I decided to test this out on my kitchen island before attempting the entire kitchen. I had purchased a laminate kitchen island countertop from a Craigslist ad. It didn’t match my house, but I knew that when I bought it that I was going to be covering it up. I was wondering how I was going to do the rounded edges, but it ended up not being a big deal at all!
The first step was to use deglosser. This is the same stuff that I have also used on my kitchen cabinets and staircase banisters. You’ll want to wear gloves when using this stuff. It doesn’t smell like it could take the skin off of your hands, but I bet that it would. It’s the consistency and color of milk. I use a sponge and wipe, wipe, wipe. Once it’s dry, you can take a little bit of warm water and wipe some more.
The next step was to sand the laminate countertop. Scratch it up really well. I used 100 Grit. Once sanded, wipe the dust off.
You can see the scratches really well in this picture:
Now comes the fun part! I used Henry brand FeatherFinish. The instructions call for 2 parts powder to 1 part water, or was it the other way around? You guys, I think I followed the mixing instructions backwards for the first layer!
Other posts all mention how it dries quickly and to make small batches because otherwise it will dry before you’re able to apply it all. Mine was not like that. I did add a bit more powder because it didn’t seem like it was thick enough. When I poured it on, it was the consistency of pudding.
Oh Hi, Kelly! Kelly came over to help and honestly I think she did most of the spreading while I tried to learn how to use a selfie stick.
After spreading and spreading and spreading, it was clear that the consistency of the concrete was nothing like what other folks had been mentioning in their DIY concrete countertop posts. We had plennnnnnty of time to spread it around before it dried.
There was really nothing left to do until the concrete dried, so I cranked the heat in the house up to 80 degrees and went to bed.
7:40 am (I hadn’t changed the chalkboard sign yet)
There was a damp spot that was a bit thicker so it hadn’t yet dried all the way. I sanded around it and then became obsessed with getting that spot to dry.
I used a finer 220 grit sandpaper on the concrete than what I had used on the laminate. I didn’t want to tear the concrete apart, I just wanted to level out the high spots before we put on another layer.

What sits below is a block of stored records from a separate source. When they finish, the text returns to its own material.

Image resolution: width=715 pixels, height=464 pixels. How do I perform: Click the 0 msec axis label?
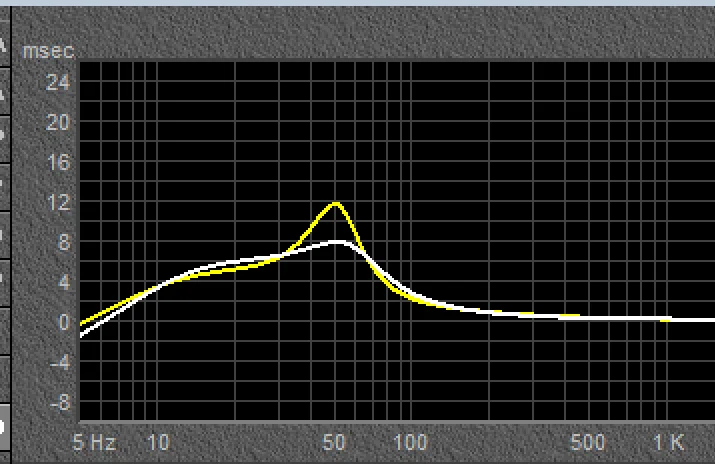point(63,322)
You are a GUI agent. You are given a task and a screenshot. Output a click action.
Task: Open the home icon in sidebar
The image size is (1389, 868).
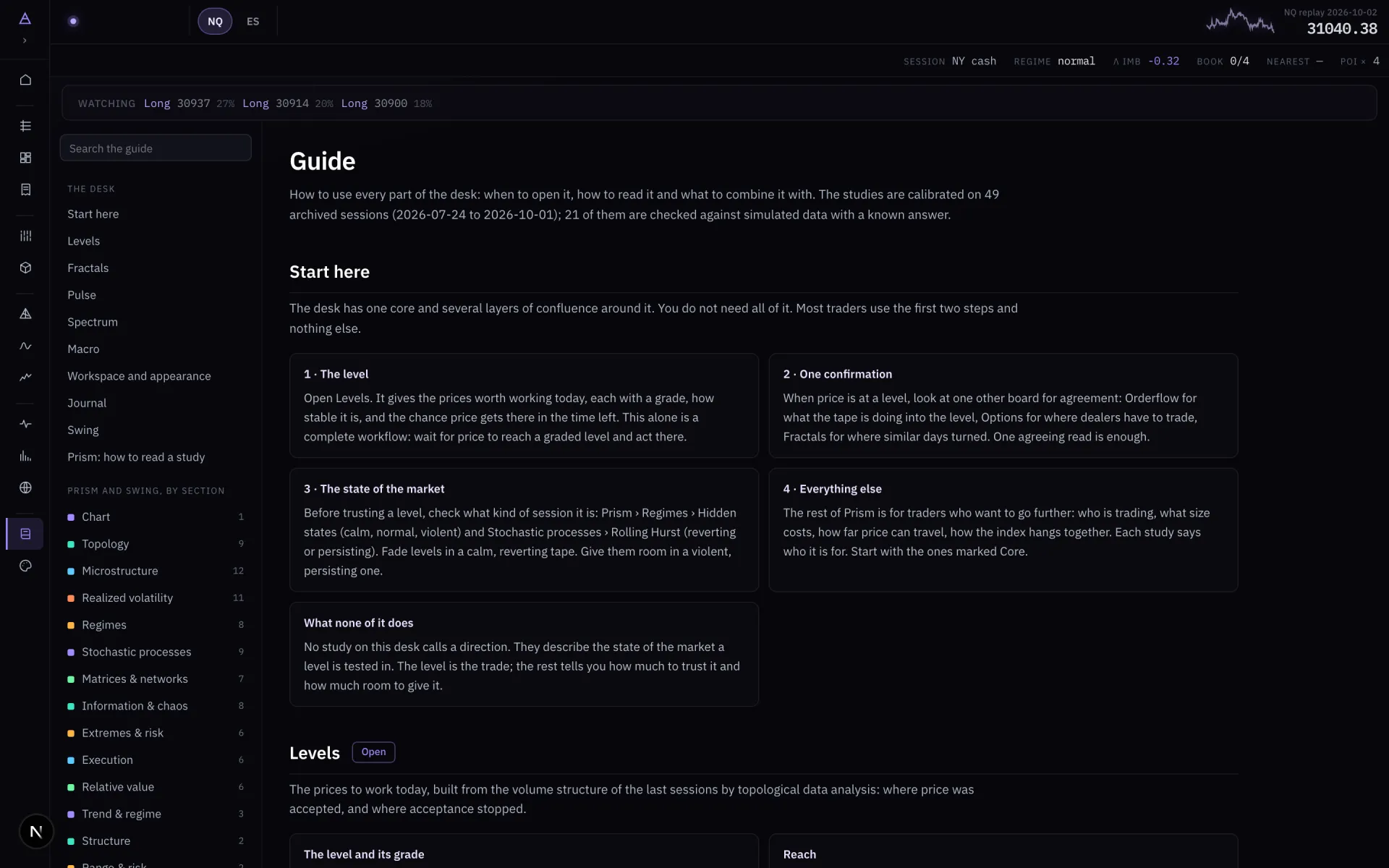[25, 80]
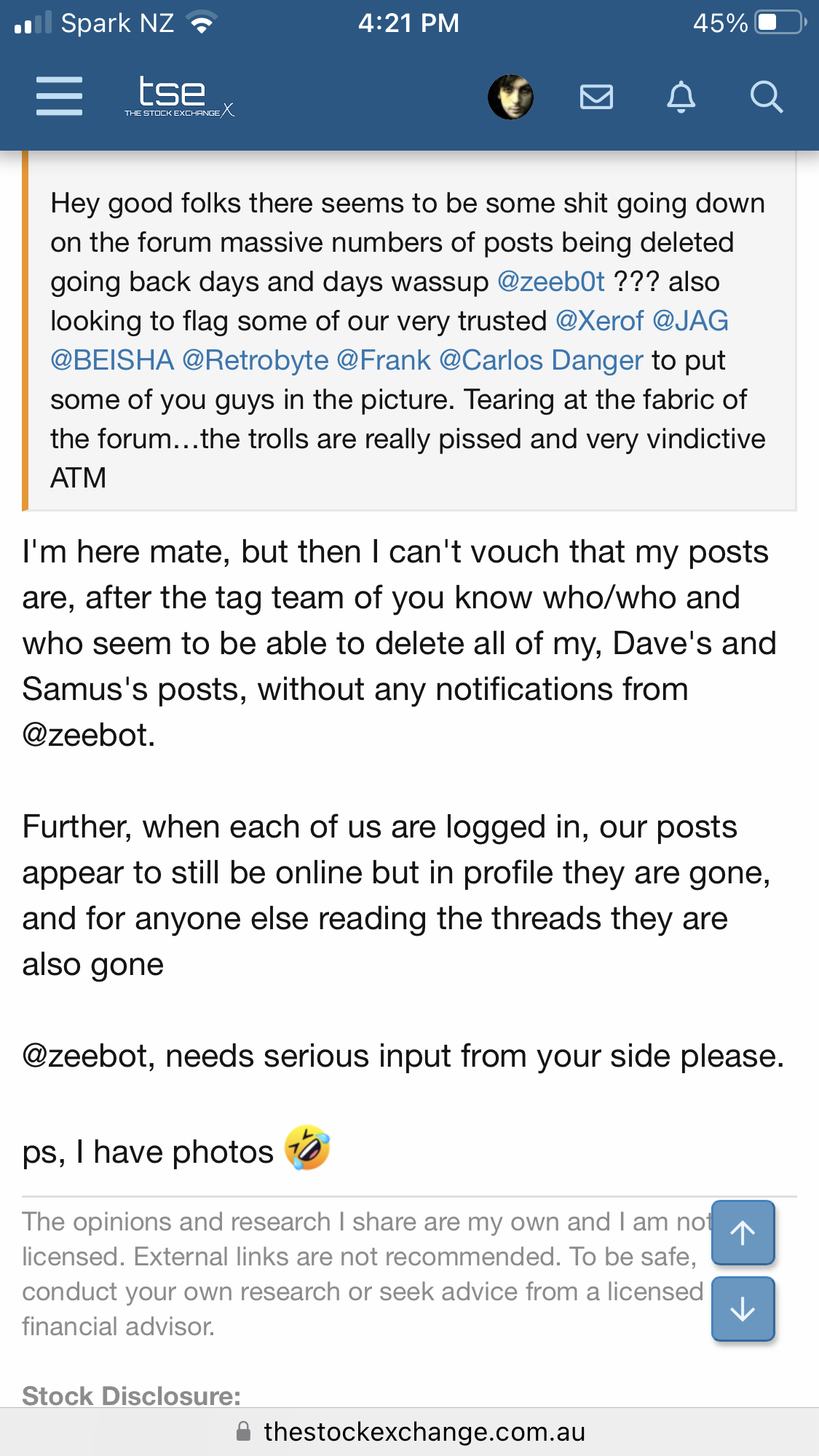Tap the tse Stock Exchange logo
The width and height of the screenshot is (819, 1456).
[x=179, y=96]
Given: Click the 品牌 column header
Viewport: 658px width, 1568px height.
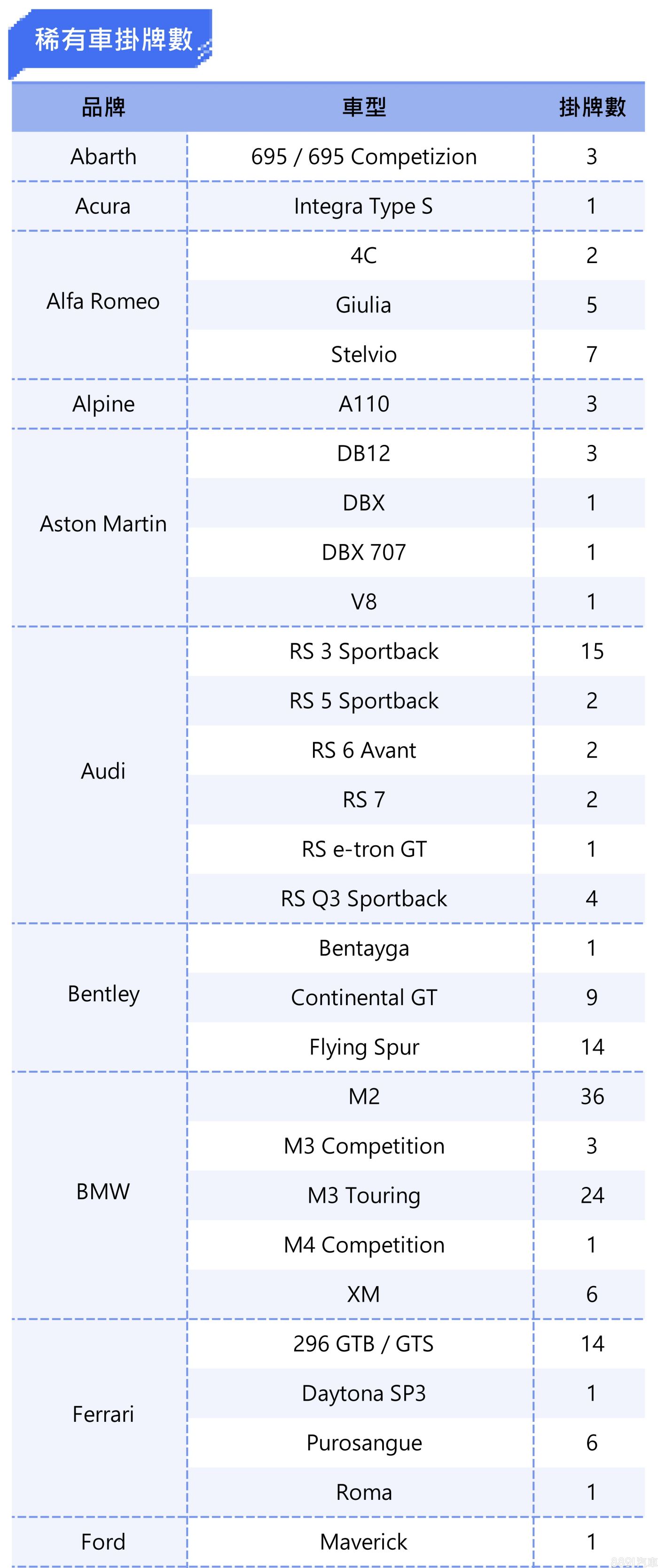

There was a lot of dust. I sanded for about an hour!
Here’s a good look at how the edges turned out after the first layer of skim coat:
10:09 am and that damp spot just would not dry. I decided to take matters into my own hands.
I tried sanding it lightly to thin it down a bit, too.
I was a little concerned, but knew that this was going to be an awesome lesson learned that I could share with all of you, in case you came across the same predicament. I tried to find other DIY posts that had already had this issue and didn’t find help anywhere.
Kelly had come back by now for our Day 2 layer of skim coating and we decided that we needed to just continue with layer 2 even if there was still a damp area from layer 1.
This is when the “A-Ha” moment happened. As I referred back to the instructions on the concrete box, I realized that I had mixed it differently (incorrectly) the day before. This time, it was true that we needed to work with small batches because the drying time was fairly quick.
Just a few hours after having put the second layer on, I was already able to start sanding! That is MUCH different than what we were dealing with on Day 1 when I had mixed the concrete incorrectly.
With the correct consistency, I was also able to use my finger to mold the edges nicely! This was like using play dough vs. using pudding. I’m sure you can imagine the difference in how this allowed us to work along the edges…
I am done sanding and this is the end of Day 2 skim coating my kitchen island!
I plan to stain and seal it, too. Until then, I’m using sidewalk chalk on it like a great big notepad!